Serie di esercizi:
- 1) Rispondi a queste domande sul brano dedicato alla stima dei contagi da Coronavirus in Italia:
(a) Quale percentuale della popolazione italiana risultava contagiata al 7 aprile secondo il modello statistico?
(b) Quale tasso di contagi viene indicato per la Lombardia?
(c) Qual è il tasso di letalità aggiustato per l'Europa?
- 2) Estrai dal brano sulla stima dei contagi in Italia il passo che comincia con "Dato che il" e finisce con "stime già pubblicate.", riportandolo senza modifiche.

+++ Brano da leggere

Secondo una ricerca condotta da Carlo Signorelli e Anna Odone, professori della Facoltà di Medicina dell’Università Vita-Salute San Raffaele di Milano, in collaborazione con Thea Scognamiglio della Johns Hopkins Center for Humanitarian Health, e pubblicata su ‘Acta Biomedica’, erano circa 2,5 milioni gli italiani contagiati dal Coronavirus al 7 aprile scorso.
“Abbiamo usato un modello statistico. Ebbene, ad essere stato contagiato al 7 aprile era il 4% della popolazione: circa 2,5 milioni di persone. Ma adesso i numeri sono aumentati: possiamo stimare a oltre il 5% gli italiani contagiati,” ha spiegato Signorelli all’Adnkronos Salute.
Le regioni meno colpite sono la Sicilia e la Basilicata, con un tasso di infezione dello 0,35%, mentre il dato più alto riguarda la Lombardia, con il 13,3% di contagi. Il Centro/Sud ha valori più bassi: la mappa elaborata dagli esperti indica lo 0,57% nel Lazio, lo 0,53% in Campania e lo 0,73% in Puglia. Contro il 5,6% in Veneto, 6,9% in Emilia Romagna, 4,3% in Piemonte e 11,2% in Valle d’Aosta.
L’analisi preliminare è basata su un modello statistico e non sul numero di contagi riportati dal Sistema di sorveglianza nazionale, “per evitare possibili distorsioni dovute alla diversa percentuale di persone testate in ogni regione“.
Dato che il numero ufficiale di decessi è considerato una misura meno distorta, gli autori hanno aggiornato un modello che tiene conto dei decessi la cui causa non è stata diagnosticata, soprattutto nella fase iniziale dell’epidemia.
Il numero di decessi è stato quindi corretto sulla base di stime già pubblicate.
Il tasso di letalità aggiustato per l’Europa (0,85%) è stato calcolato considerando le stime di tre recenti studi, due inglesi e uno italiano. Sulla base di tali parametri è stato ottenuto il modello che ha permesso di stimare la media dei contagi da Coronavirus in Italia.

++++++
+++ Elenco delle righe

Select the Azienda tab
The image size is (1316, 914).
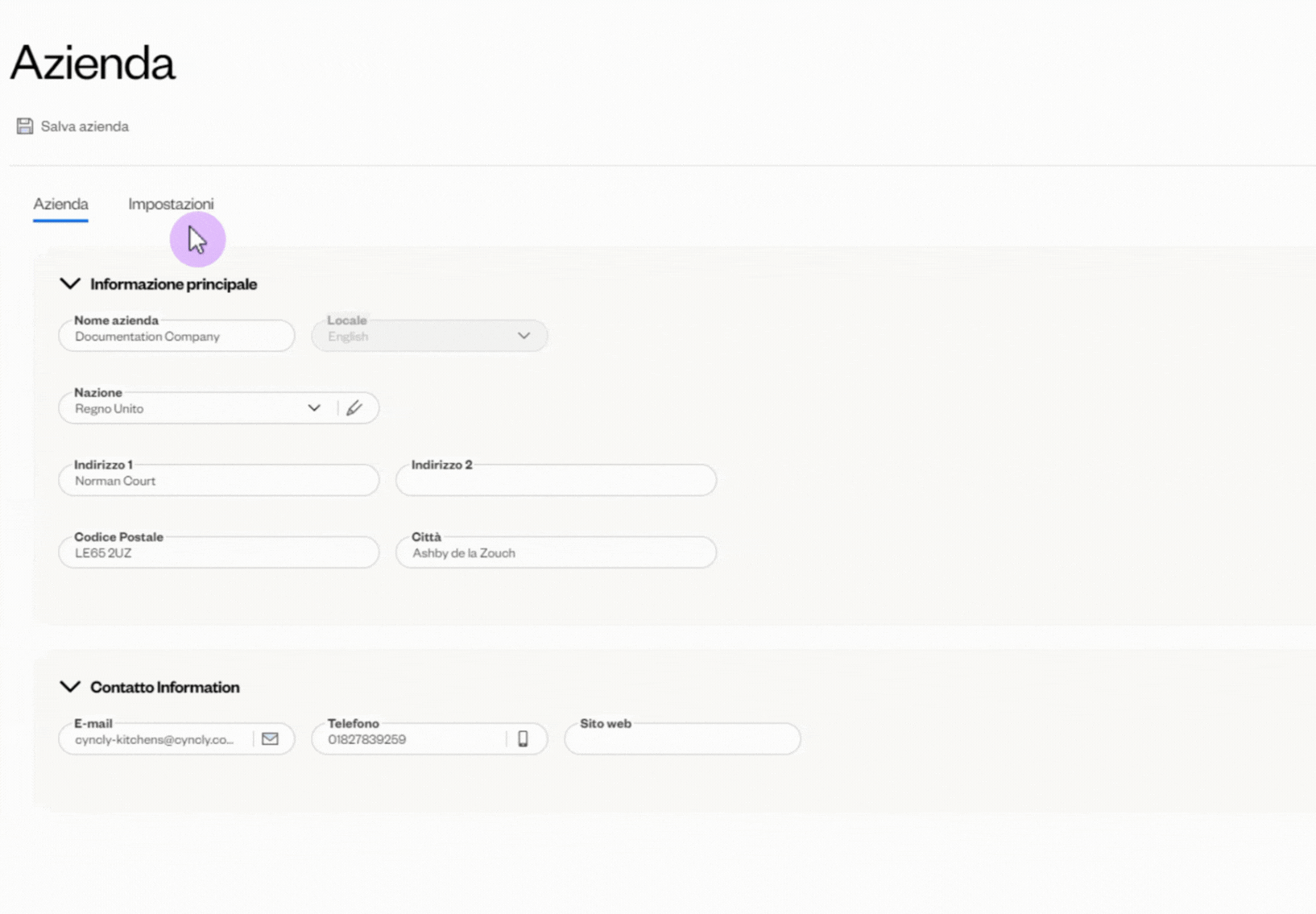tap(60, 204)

++++++
+++ Elenco delle righe

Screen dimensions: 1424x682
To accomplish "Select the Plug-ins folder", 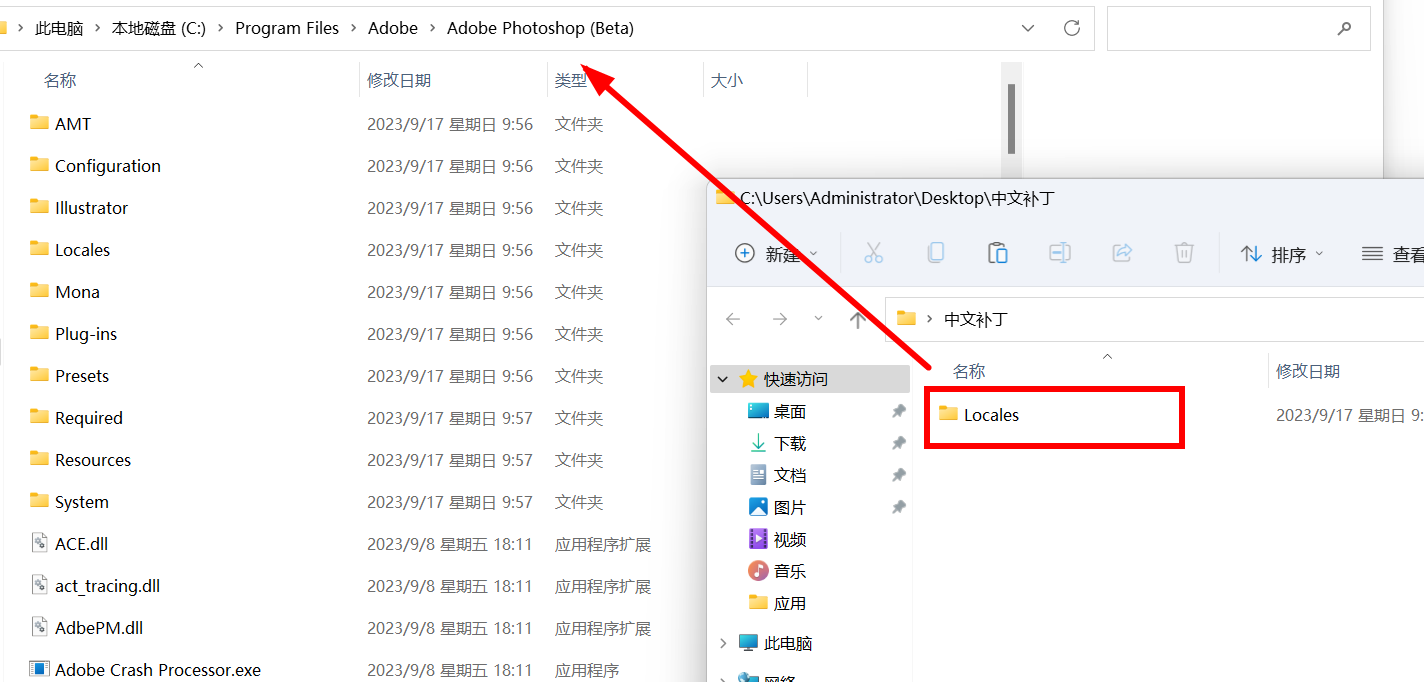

++++++

Soluzioni dettagliate:
- 1)
(a) Il 4%, cioè circa 2,5 milioni di persone.
(b) Il 13,3%.
(c) Lo 0,85%.

- 2)
Dato che il numero ufficiale di decessi è considerato una misura meno distorta, gli autori hanno aggiornato un modello che tiene conto dei decessi la cui causa non è stata diagnosticata, soprattutto nella fase iniziale dell’epidemia.
Il numero di decessi è stato quindi corretto sulla base di stime già pubblicate.